As the court notes, this completely upends the state’s standard operating procedure.

The Directives mark a sharp change in practice. Previously, the Attorney General fought to shield the identities of law enforcement officers disciplined for serious misconduct.

But even though it’s a big change, it’s still the sort of thing a state Attorney General can do. And law enforcement agencies must comply.

The Attorney General had the authority to issue the Directives, which satisfy the deferential standard of review for final agency decisions. The Directives are designed to enhance public trust and confidence in law enforcement, to deter misconduct, to improve transparency and accountability in the disciplinary process, and to identify repeat offenders who may try to move from one sensitive position to another. In short, the Directives are consistent with legislative policies and rest on a reasonable basis.

So, suck it, bad cops who don’t want to have their names made public going forward. However, cops who received assurances their names would not be made public no matter how egregious their misconduct still might be able to keep their names buried. But this is not a blanket order. The officers will need to make their case to the court to determine whether or not the AG’s office can still be (sort of) sworn to secrecy.
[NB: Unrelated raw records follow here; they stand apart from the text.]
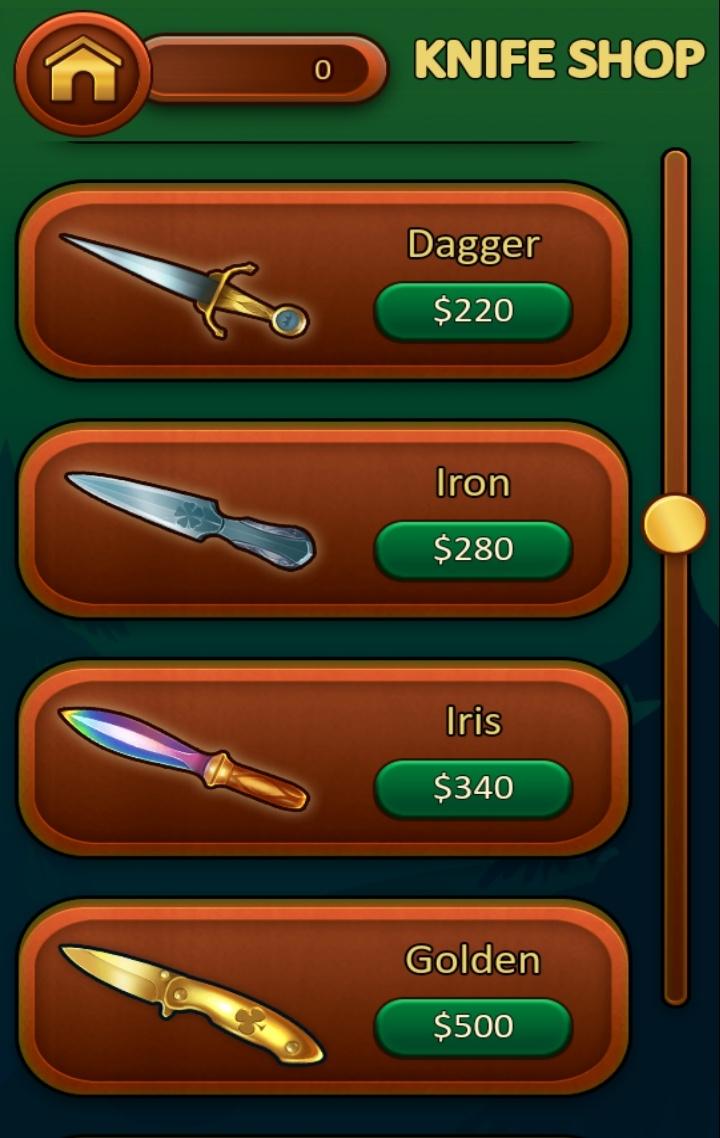720x1138 pixels.
Task: Select the Iris item name label
Action: (473, 722)
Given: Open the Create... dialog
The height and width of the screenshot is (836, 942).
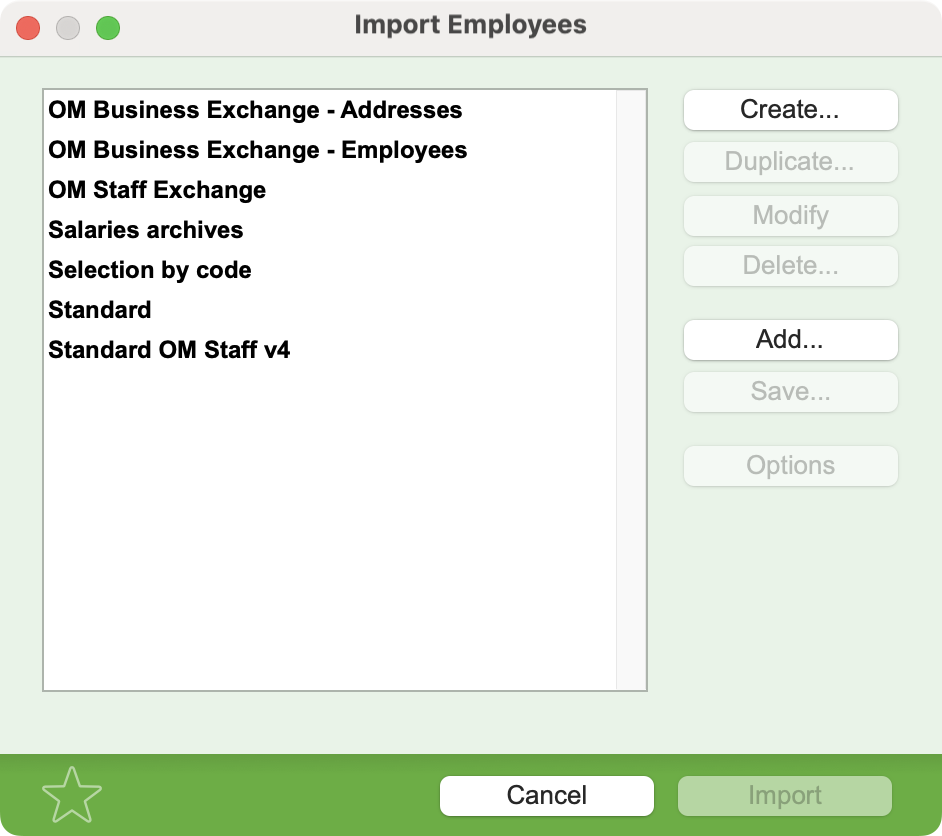Looking at the screenshot, I should click(x=791, y=110).
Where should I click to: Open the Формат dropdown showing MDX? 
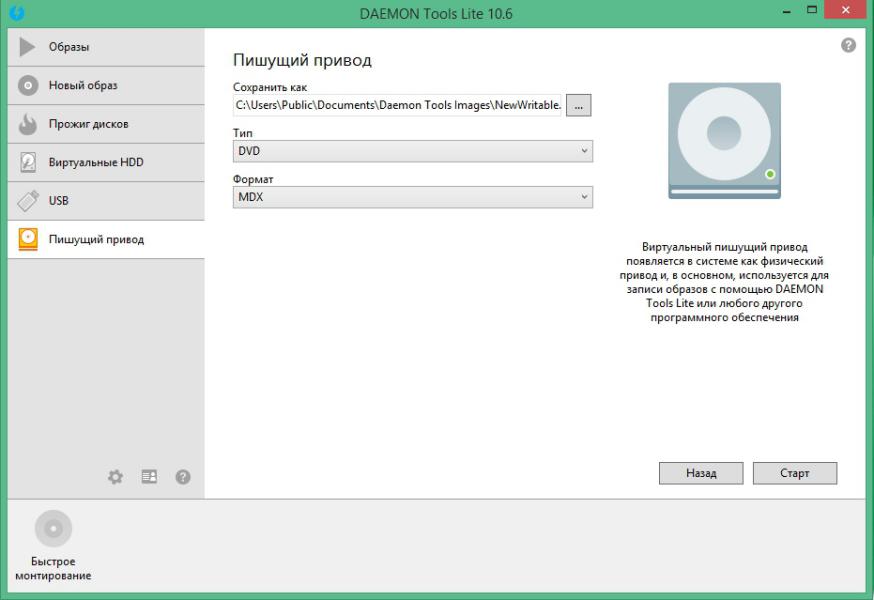412,198
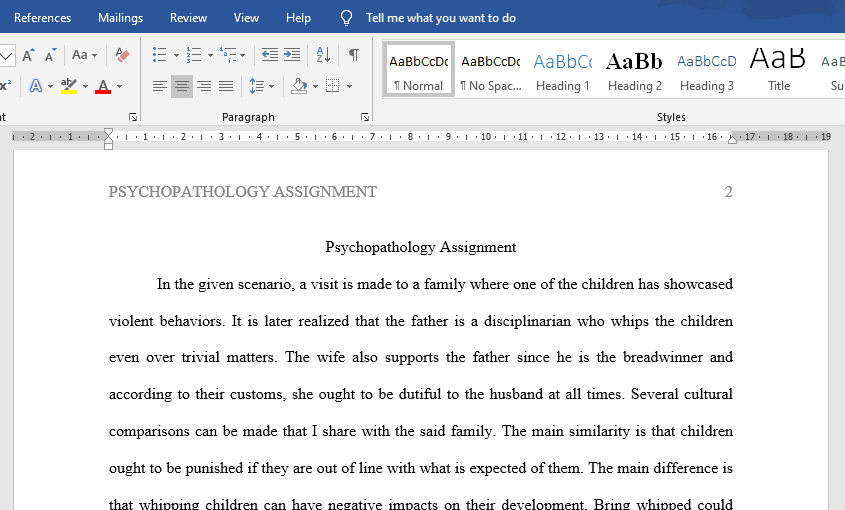Click the Clear All Formatting eraser icon

122,55
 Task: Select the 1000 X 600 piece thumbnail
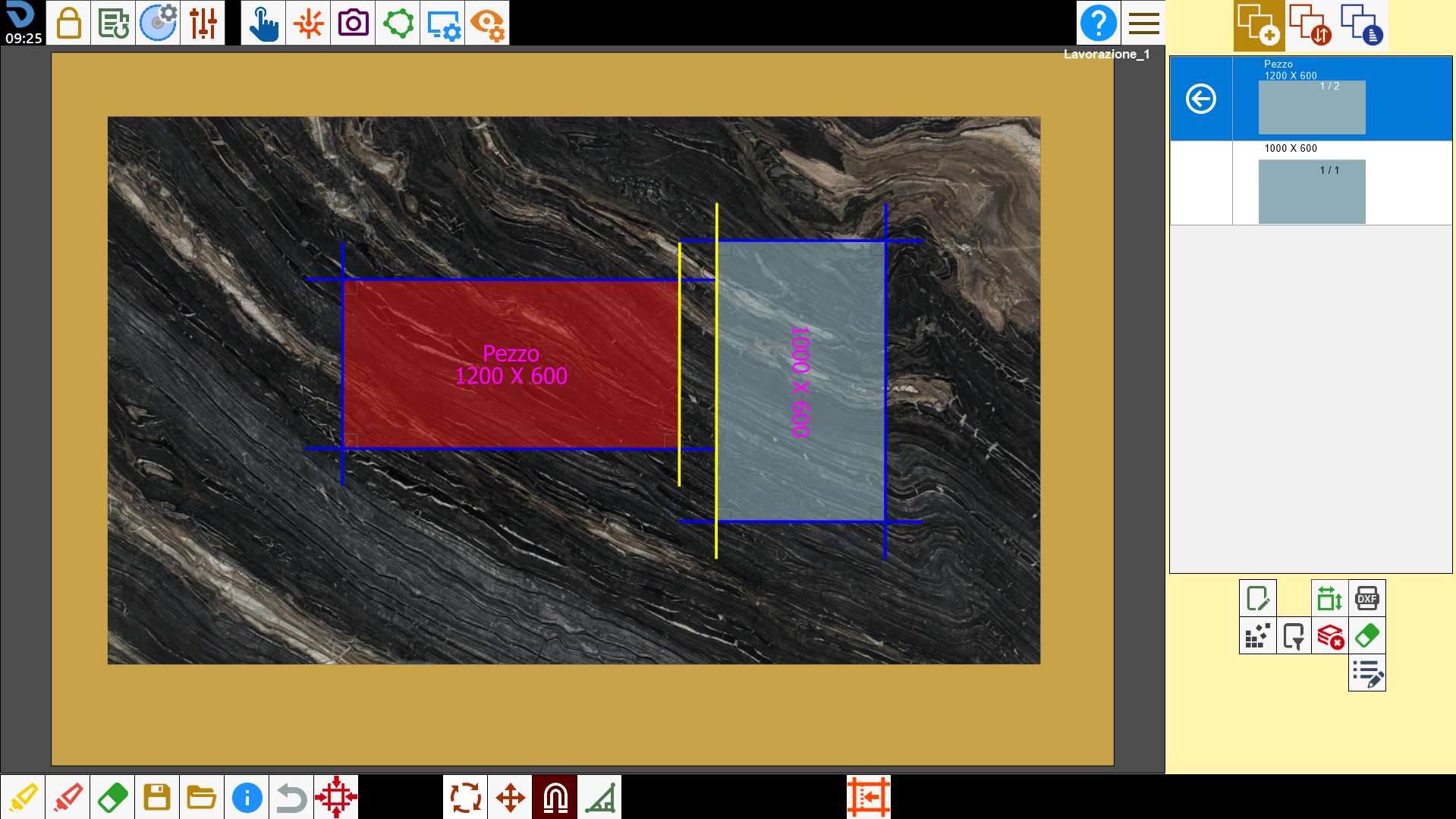[1311, 191]
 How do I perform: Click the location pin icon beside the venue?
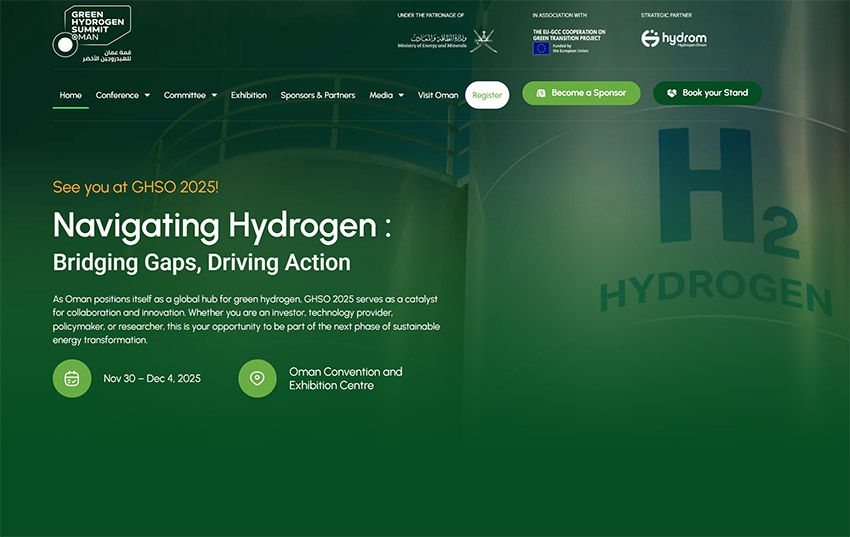(257, 378)
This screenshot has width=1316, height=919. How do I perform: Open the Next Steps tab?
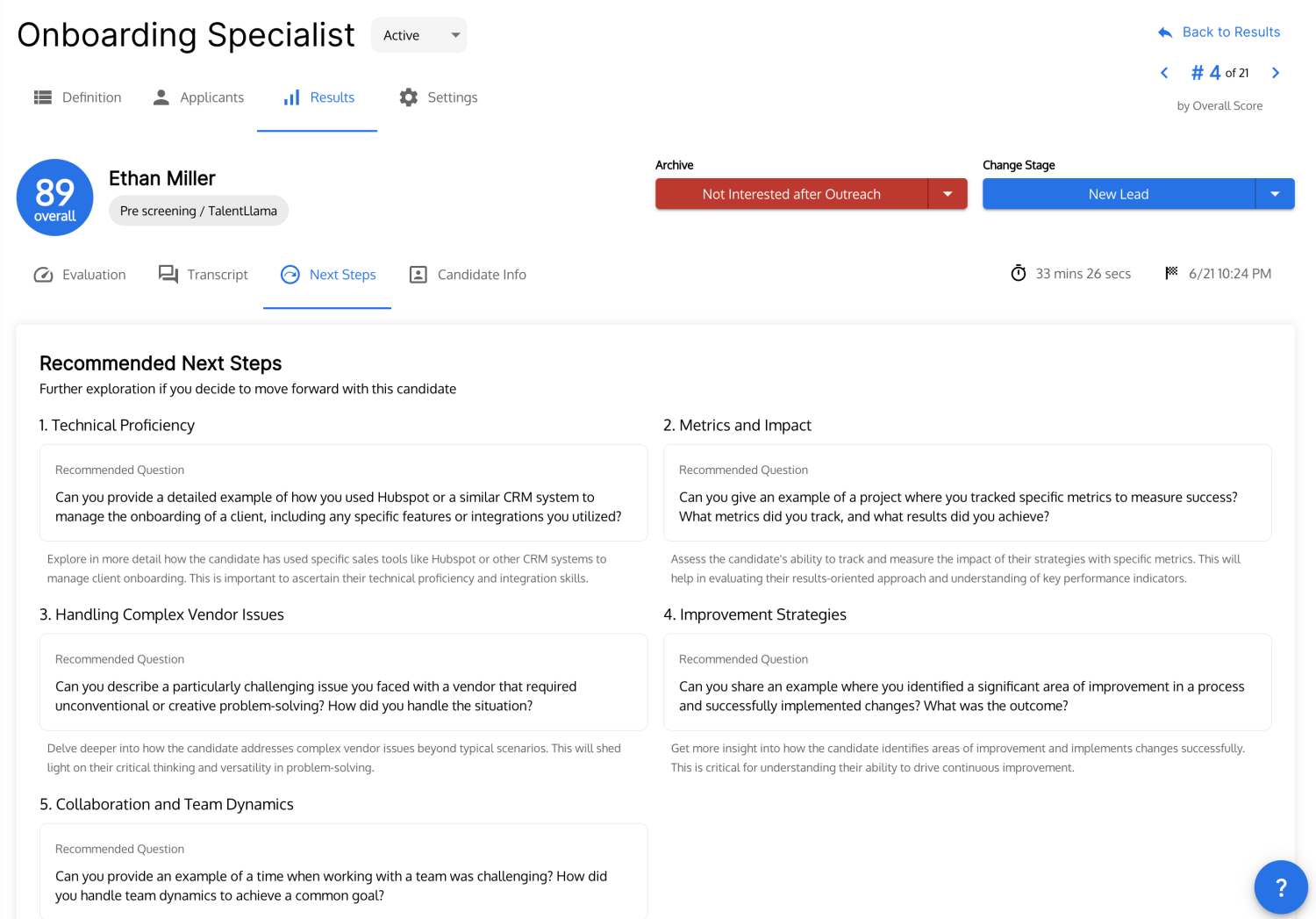click(x=327, y=275)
Officers subjected to major discipline for the past twenty years say they were promised that their names would not be released, and that they relied on that promise in resolving disciplinary accusations. In essence, they ask the State to stand by promises they claim were made throughout the prior twenty years. To resolve that serious issue, a judge will need to hear and evaluate testimony and decide if the elements of the doctrine of promissory estoppel have been met for disciplinary matters settled before the Directives were announced.

The court also reminds law enforcement officers that this sort of thing is considered acceptable by many professionals in many fields.

The Directives implement a practice that is common in other professions. When doctors, lawyers, judges, and other professionals are disciplined for misconduct, their names are made public. The New Jersey Division of Consumer Affairs lists the results of disciplinary actions against accountants, architects, dentists, electrical contractors, engineers, nurses, pharmacists, plumbers, real estate appraisers, and others on its website.

And it’s also the sort of thing that’s expected by the people who pay these public servants’ salaries, i.e. the state’s residents.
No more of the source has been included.